___ THE RECORDS
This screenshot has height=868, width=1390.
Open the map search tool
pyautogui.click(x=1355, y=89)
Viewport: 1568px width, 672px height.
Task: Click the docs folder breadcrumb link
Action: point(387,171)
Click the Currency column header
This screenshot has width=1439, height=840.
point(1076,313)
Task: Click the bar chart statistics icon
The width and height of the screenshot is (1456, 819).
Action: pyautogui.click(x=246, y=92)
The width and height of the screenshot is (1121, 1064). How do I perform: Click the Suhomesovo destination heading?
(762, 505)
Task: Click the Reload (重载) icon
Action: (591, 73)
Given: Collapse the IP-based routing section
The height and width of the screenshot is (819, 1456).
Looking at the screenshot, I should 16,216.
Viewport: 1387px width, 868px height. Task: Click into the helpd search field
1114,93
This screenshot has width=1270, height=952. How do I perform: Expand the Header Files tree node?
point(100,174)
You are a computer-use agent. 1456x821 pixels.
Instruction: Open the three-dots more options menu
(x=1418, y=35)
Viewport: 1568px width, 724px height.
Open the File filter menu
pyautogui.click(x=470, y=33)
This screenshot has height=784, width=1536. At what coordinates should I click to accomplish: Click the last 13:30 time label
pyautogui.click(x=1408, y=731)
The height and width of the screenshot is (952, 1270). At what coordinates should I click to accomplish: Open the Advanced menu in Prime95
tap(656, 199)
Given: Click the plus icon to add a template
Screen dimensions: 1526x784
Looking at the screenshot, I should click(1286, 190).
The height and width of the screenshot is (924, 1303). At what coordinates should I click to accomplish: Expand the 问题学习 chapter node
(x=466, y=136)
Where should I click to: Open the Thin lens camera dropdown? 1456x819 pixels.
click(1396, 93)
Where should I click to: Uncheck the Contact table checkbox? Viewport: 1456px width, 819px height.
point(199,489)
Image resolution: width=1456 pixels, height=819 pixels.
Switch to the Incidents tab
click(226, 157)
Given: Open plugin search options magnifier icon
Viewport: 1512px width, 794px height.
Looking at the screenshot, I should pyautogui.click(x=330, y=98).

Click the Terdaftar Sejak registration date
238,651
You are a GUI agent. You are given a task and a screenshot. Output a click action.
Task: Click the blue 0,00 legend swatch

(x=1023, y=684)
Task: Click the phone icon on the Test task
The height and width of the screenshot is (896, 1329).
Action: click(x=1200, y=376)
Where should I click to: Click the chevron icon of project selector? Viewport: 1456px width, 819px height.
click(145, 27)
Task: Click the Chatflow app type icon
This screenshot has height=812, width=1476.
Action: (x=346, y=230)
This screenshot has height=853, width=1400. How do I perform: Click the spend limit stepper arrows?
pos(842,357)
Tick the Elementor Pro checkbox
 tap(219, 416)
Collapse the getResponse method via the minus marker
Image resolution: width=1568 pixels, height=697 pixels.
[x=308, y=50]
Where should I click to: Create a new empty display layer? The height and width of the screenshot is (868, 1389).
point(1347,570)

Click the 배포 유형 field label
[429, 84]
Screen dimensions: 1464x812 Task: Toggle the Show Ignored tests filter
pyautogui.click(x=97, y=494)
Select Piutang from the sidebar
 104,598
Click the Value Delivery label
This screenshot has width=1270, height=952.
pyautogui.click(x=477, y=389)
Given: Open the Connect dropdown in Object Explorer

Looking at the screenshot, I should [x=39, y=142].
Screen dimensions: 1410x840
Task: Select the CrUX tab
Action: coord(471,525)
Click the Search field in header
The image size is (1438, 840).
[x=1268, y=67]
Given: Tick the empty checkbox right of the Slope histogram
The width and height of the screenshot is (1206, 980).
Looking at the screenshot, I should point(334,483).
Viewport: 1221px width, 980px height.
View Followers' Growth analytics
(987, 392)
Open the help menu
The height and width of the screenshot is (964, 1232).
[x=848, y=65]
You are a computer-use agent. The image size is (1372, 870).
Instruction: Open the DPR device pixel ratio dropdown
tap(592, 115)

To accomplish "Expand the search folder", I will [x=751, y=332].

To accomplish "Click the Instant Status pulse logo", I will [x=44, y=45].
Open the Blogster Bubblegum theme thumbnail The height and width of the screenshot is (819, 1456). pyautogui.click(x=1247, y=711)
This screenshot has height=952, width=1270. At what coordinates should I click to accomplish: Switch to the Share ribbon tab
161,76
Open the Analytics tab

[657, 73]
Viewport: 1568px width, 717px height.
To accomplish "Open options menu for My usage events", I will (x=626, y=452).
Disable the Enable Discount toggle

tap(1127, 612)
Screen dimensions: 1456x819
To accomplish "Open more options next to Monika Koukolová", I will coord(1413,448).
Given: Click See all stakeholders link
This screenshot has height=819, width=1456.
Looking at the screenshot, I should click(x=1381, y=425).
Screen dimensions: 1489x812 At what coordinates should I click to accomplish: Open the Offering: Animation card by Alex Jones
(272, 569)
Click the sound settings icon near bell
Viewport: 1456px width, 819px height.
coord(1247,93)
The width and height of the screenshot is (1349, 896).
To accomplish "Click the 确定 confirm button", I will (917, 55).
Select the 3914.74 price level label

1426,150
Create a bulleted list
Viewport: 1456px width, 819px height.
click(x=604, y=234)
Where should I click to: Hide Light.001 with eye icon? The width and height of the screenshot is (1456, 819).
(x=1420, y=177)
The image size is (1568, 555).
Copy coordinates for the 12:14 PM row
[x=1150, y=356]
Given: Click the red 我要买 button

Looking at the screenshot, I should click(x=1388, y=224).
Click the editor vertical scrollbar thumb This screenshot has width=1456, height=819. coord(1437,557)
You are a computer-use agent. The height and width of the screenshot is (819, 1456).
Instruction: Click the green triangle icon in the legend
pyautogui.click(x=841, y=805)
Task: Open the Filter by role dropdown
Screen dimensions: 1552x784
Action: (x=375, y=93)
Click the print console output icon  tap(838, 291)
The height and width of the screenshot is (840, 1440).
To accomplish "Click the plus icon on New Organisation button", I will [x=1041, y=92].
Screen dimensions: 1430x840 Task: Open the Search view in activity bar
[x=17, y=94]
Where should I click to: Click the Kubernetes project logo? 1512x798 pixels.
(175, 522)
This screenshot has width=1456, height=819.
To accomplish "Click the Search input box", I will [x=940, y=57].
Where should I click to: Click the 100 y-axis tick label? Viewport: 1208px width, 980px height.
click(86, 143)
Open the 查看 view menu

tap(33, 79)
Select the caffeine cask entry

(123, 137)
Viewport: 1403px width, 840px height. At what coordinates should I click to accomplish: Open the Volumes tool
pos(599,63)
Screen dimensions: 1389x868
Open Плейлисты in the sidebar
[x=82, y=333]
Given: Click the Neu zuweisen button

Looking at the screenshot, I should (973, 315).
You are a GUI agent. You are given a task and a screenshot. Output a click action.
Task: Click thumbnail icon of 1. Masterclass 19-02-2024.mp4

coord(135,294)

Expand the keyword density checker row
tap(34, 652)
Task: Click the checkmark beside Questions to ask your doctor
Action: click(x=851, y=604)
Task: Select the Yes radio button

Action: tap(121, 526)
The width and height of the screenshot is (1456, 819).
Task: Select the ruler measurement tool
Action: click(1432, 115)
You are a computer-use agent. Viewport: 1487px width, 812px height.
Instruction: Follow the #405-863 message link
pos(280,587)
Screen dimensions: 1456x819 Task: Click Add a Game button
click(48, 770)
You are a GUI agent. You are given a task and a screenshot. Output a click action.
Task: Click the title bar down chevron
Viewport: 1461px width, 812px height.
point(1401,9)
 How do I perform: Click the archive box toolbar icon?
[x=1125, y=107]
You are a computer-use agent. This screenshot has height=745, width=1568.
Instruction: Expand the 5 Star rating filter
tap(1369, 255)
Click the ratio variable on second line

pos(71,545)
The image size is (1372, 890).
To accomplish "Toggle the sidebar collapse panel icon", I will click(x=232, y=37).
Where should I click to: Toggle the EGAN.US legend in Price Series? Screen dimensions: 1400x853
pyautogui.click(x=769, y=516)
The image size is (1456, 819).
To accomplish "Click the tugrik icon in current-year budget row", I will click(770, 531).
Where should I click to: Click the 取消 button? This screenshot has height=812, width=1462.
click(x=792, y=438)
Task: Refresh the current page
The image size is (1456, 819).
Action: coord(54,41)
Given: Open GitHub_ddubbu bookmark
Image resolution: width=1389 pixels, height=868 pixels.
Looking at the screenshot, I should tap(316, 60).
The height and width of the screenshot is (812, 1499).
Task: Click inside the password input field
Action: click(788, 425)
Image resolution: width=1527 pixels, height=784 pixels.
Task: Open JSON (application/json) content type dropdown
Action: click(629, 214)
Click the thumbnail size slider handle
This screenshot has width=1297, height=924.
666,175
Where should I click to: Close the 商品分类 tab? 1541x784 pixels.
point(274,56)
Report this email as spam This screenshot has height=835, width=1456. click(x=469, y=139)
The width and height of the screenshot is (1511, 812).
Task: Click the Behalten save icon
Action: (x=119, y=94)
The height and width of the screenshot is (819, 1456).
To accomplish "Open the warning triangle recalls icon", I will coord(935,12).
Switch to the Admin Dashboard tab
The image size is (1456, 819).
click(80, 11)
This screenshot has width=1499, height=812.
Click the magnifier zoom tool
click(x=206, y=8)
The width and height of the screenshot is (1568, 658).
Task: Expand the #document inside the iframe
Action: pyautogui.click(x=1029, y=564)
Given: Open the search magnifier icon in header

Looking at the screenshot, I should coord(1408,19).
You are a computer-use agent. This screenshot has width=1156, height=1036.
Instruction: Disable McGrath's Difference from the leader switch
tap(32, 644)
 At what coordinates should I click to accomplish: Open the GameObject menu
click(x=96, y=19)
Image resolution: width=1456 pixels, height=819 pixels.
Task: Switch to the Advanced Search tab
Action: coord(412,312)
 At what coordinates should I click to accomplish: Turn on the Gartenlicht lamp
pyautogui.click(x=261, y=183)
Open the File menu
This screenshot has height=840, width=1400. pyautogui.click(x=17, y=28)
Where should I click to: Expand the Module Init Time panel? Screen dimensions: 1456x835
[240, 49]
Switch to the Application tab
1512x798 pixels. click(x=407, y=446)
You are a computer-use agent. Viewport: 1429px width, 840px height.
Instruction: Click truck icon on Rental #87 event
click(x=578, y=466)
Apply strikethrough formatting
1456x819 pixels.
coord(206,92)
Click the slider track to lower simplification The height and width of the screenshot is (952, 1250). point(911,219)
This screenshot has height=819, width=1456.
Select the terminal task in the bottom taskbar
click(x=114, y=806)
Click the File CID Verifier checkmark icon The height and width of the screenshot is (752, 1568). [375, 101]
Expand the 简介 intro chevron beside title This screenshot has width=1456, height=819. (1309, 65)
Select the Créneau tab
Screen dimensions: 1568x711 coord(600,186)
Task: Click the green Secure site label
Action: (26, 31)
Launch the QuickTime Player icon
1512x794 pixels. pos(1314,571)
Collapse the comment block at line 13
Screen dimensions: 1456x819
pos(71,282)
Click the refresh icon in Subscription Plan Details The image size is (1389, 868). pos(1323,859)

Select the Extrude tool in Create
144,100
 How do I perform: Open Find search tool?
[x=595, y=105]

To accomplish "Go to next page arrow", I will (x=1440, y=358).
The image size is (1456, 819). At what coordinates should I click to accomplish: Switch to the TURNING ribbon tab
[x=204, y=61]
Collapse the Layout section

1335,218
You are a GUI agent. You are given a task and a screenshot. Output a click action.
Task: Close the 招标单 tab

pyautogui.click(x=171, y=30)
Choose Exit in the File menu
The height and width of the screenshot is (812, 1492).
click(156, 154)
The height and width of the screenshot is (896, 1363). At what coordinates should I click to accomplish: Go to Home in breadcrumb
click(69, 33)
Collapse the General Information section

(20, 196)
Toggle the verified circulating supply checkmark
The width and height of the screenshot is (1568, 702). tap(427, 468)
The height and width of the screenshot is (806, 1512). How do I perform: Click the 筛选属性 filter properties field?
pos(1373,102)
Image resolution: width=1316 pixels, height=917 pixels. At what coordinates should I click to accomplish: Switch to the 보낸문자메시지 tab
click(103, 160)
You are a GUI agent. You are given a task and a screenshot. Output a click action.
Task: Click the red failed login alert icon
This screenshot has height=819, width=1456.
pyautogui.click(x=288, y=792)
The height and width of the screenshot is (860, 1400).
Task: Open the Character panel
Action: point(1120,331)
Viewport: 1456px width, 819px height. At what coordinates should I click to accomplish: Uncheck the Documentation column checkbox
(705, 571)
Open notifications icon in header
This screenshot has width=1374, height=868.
______
From the listing above, return the lines starting at the one with "Where should I click to: Toggle" and ending at the one with "Given: Open GitHub_ddubbu bookmark", both kept, exactly as they appear and nothing more.

Where should I click to: Toggle the EGAN.US legend in Price Series? Screen dimensions: 1400x853
pyautogui.click(x=769, y=516)
The image size is (1456, 819).
To accomplish "Click the tugrik icon in current-year budget row", I will click(770, 531).
Where should I click to: Click the 取消 button? This screenshot has height=812, width=1462.
click(x=792, y=438)
Task: Refresh the current page
The image size is (1456, 819).
Action: coord(54,41)
Given: Open GitHub_ddubbu bookmark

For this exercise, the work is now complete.